● DATASET EXCERPTS

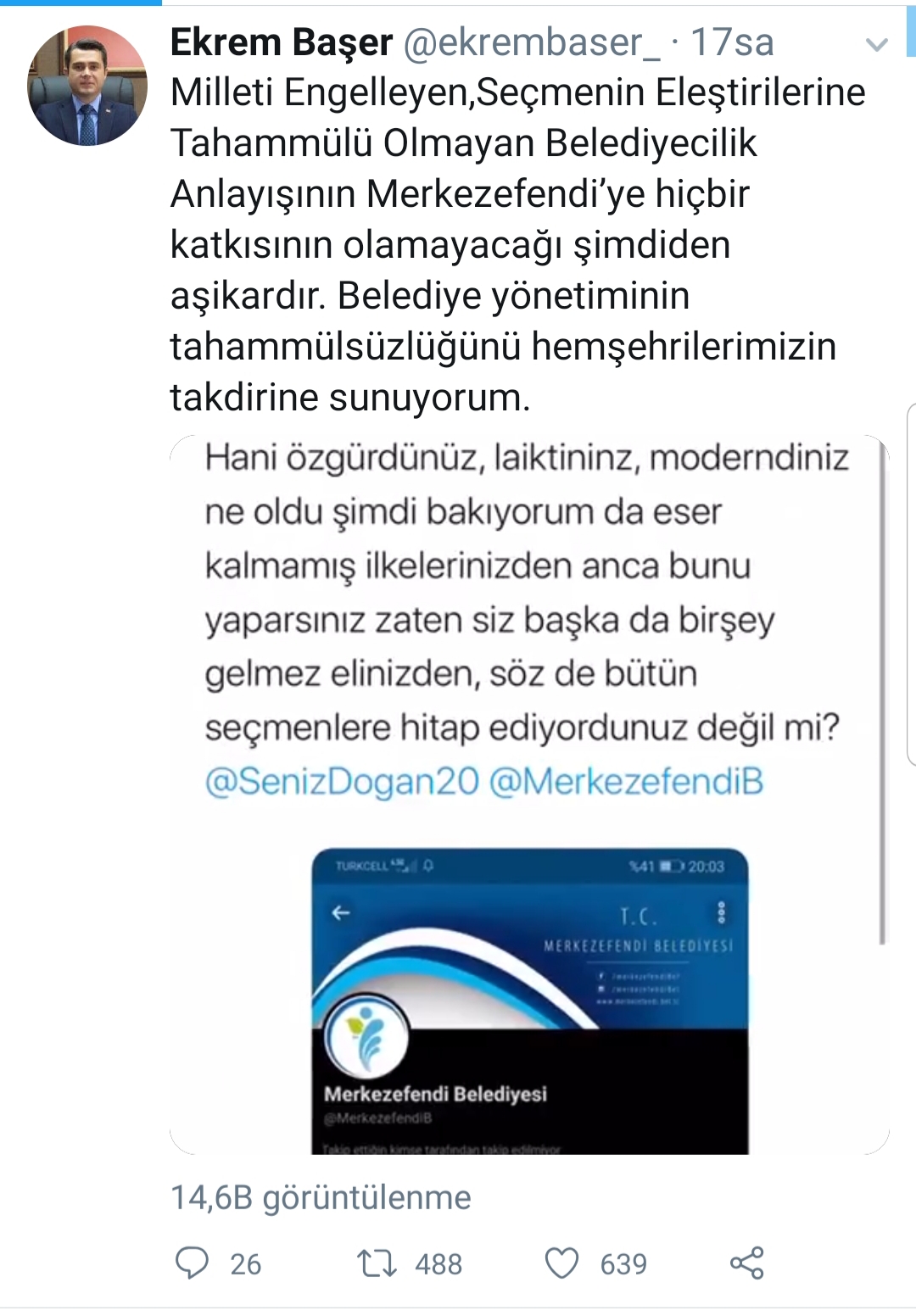
Task: Tap the share icon
Action: coord(747,1263)
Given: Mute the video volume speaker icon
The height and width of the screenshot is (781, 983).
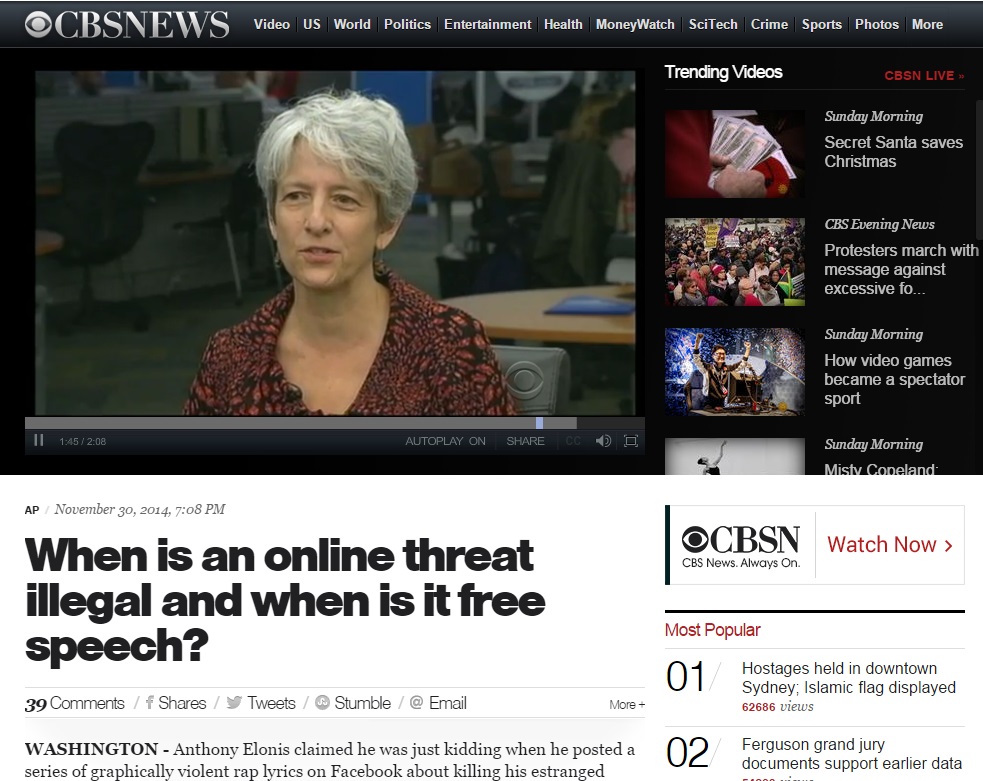Looking at the screenshot, I should [x=603, y=441].
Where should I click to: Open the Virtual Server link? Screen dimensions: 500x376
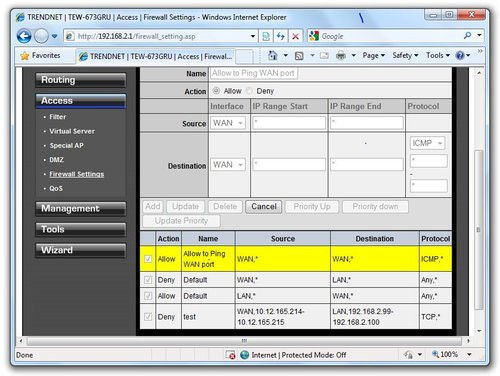[72, 131]
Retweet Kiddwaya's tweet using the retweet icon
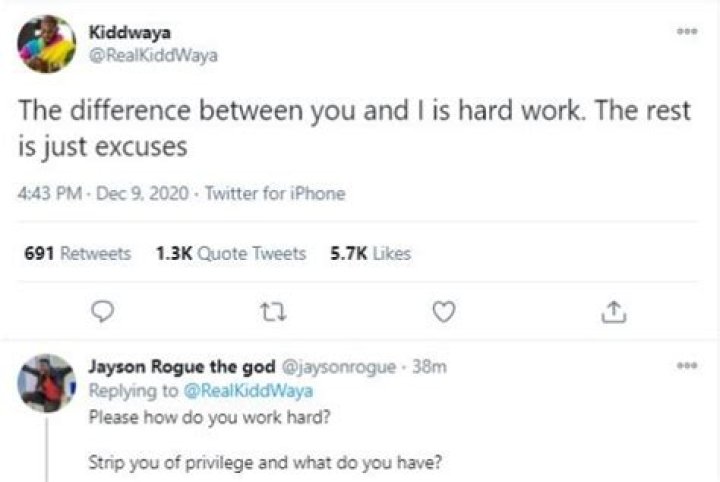The image size is (720, 482). (268, 313)
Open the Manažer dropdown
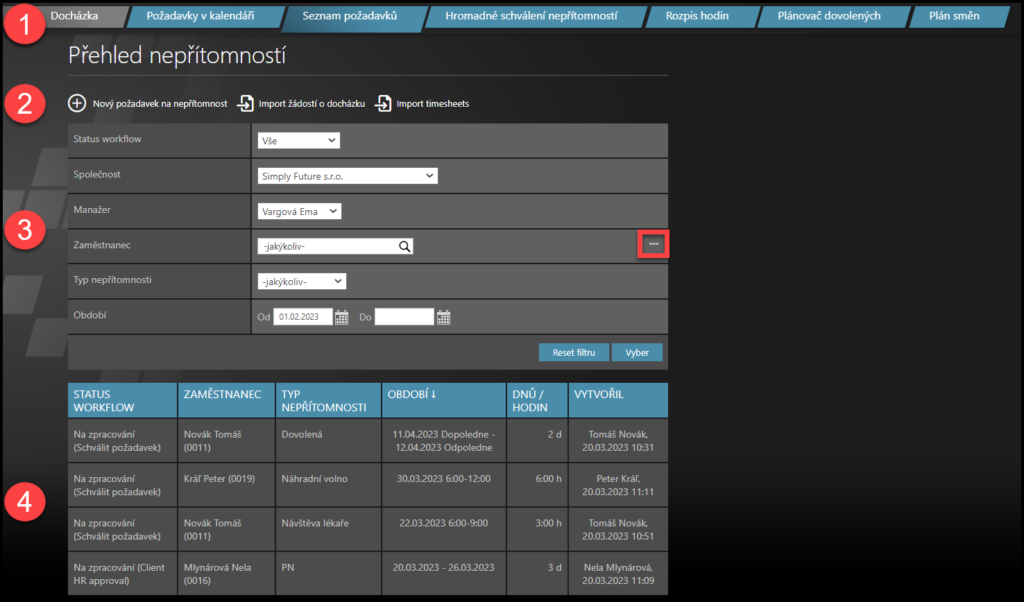The image size is (1024, 602). coord(299,211)
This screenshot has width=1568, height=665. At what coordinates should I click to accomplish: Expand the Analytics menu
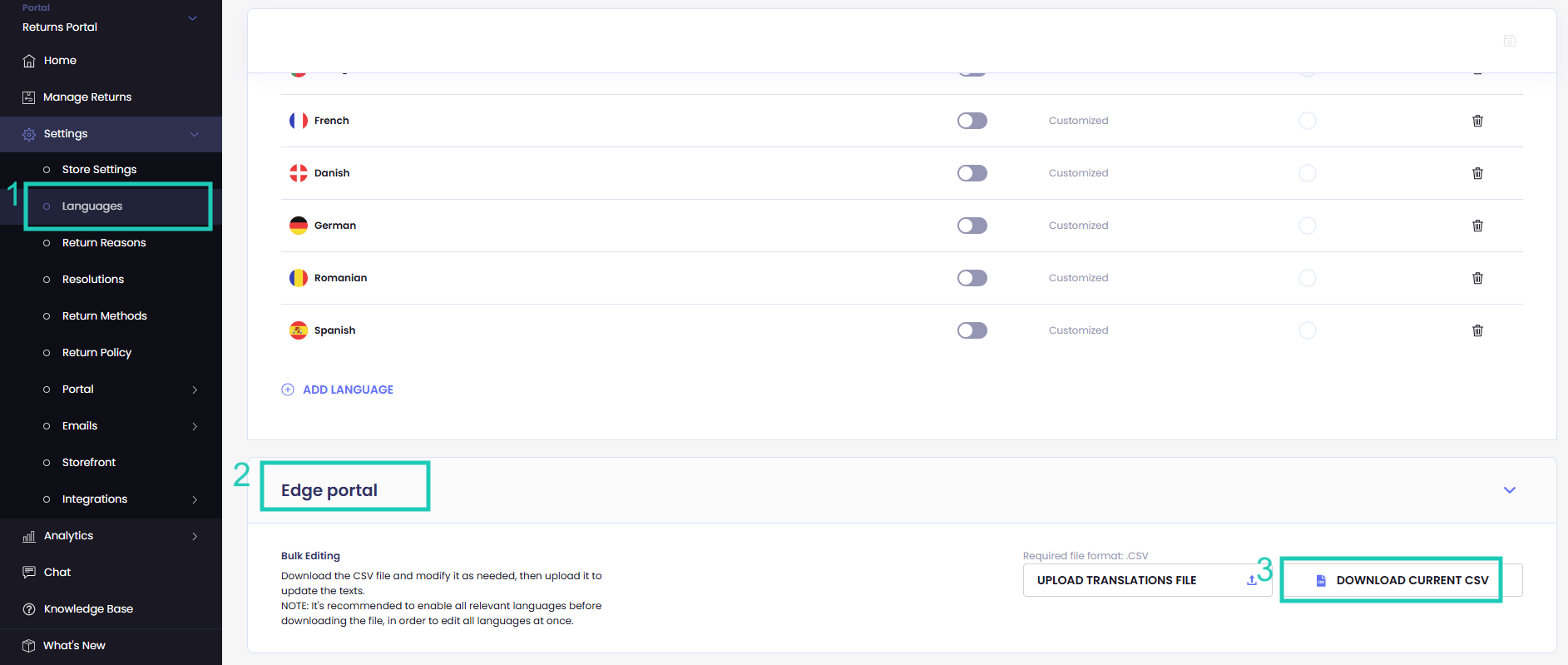point(195,536)
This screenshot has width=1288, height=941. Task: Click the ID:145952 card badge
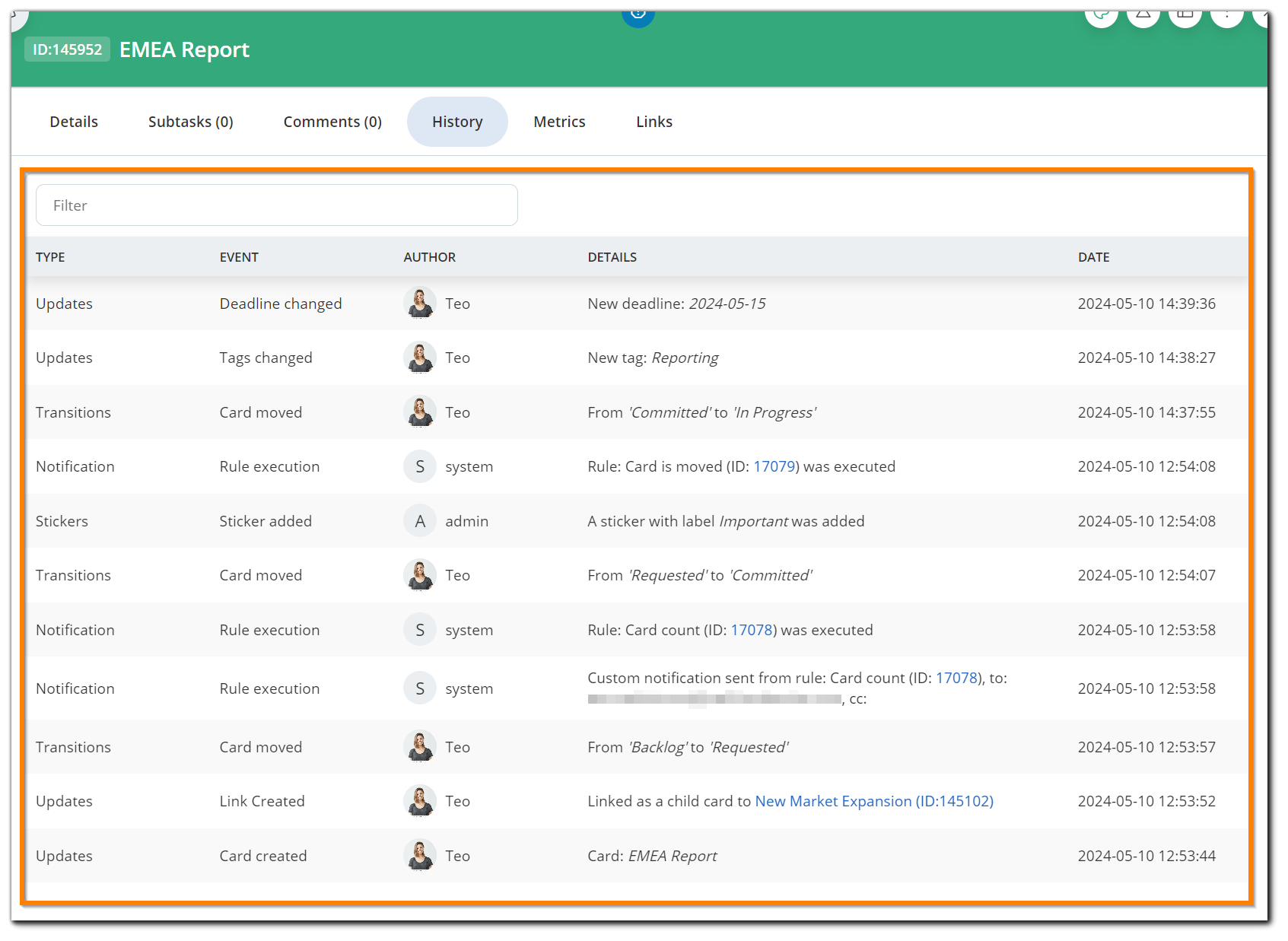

● WHAT TO WORK ON
The line containing "Open the Manažer dropdown" and every line after it, through the end of the material above, are to be printed exactly; no pictures belong in the output.

● SOLVED EXERCISE
Open the Manažer dropdown
The image size is (1024, 602). coord(299,211)
This screenshot has width=1568, height=665. At what coordinates should I click to accomplish: Expand the Analytics menu
point(195,536)
This screenshot has width=1288, height=941. Task: Click the ID:145952 card badge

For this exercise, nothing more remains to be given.